*About this exercise*
Track down every line below that holds "agent" and copy it.

*Data provided*
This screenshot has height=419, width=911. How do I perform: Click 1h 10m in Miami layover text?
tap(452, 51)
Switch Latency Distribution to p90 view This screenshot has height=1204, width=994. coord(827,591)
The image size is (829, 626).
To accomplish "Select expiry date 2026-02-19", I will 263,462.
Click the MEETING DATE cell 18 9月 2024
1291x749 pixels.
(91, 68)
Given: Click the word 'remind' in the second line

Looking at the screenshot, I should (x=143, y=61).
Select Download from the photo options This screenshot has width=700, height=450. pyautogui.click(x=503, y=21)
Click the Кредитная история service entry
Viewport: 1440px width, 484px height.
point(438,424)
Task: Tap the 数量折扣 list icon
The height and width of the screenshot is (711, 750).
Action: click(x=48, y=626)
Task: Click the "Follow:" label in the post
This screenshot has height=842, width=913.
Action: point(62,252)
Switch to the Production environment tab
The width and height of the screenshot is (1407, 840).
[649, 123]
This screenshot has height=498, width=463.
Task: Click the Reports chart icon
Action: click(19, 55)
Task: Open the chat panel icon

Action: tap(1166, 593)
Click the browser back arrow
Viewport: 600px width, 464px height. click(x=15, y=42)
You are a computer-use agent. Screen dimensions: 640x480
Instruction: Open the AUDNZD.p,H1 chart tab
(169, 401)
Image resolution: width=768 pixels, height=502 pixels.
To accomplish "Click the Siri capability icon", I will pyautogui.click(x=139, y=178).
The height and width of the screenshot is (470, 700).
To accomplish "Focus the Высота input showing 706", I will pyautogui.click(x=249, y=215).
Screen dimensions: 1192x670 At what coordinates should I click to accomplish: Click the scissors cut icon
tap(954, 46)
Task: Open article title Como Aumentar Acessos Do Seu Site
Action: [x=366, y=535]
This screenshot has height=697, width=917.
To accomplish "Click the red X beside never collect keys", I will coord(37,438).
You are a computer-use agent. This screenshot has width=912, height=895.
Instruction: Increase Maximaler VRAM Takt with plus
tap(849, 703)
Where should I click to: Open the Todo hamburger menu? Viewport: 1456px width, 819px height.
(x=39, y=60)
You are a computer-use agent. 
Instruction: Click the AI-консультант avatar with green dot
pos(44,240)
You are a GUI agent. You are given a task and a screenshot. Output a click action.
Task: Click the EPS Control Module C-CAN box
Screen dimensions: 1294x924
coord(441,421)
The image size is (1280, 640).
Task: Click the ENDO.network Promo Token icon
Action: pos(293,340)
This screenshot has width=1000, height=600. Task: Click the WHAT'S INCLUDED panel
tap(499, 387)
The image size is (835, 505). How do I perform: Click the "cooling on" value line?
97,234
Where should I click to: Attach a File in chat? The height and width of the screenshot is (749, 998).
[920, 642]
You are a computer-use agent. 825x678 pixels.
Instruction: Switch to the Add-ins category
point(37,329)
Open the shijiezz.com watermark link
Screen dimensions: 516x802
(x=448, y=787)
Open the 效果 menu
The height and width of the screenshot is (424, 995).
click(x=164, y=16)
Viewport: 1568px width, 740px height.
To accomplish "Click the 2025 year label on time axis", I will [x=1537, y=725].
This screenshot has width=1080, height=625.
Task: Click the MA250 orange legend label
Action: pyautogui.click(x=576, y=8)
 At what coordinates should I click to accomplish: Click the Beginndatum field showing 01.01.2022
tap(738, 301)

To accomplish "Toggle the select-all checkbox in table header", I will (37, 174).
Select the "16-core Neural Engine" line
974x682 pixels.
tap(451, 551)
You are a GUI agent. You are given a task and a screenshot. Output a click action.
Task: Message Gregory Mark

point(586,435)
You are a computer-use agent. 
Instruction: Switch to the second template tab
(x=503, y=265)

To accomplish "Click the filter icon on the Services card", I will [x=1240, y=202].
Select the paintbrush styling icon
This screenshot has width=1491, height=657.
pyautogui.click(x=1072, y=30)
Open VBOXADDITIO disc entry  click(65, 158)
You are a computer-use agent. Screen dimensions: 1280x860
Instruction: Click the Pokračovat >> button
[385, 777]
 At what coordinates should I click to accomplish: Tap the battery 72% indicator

*Solution to this problem*
You are a computer-use agent. Screen dimensions: 640x480
You are a computer-use agent. This screenshot has width=912, height=895.
You are a computer-use agent. 
You are a GUI agent. You are given a task and a screenshot. Output a click action.
You are a computer-use agent. 825x678 pixels.
You are a GUI agent. You are given a task and a screenshot. Output a click action.
You are a computer-use agent. 
You are a computer-use agent. Screen dimensions: 1280x860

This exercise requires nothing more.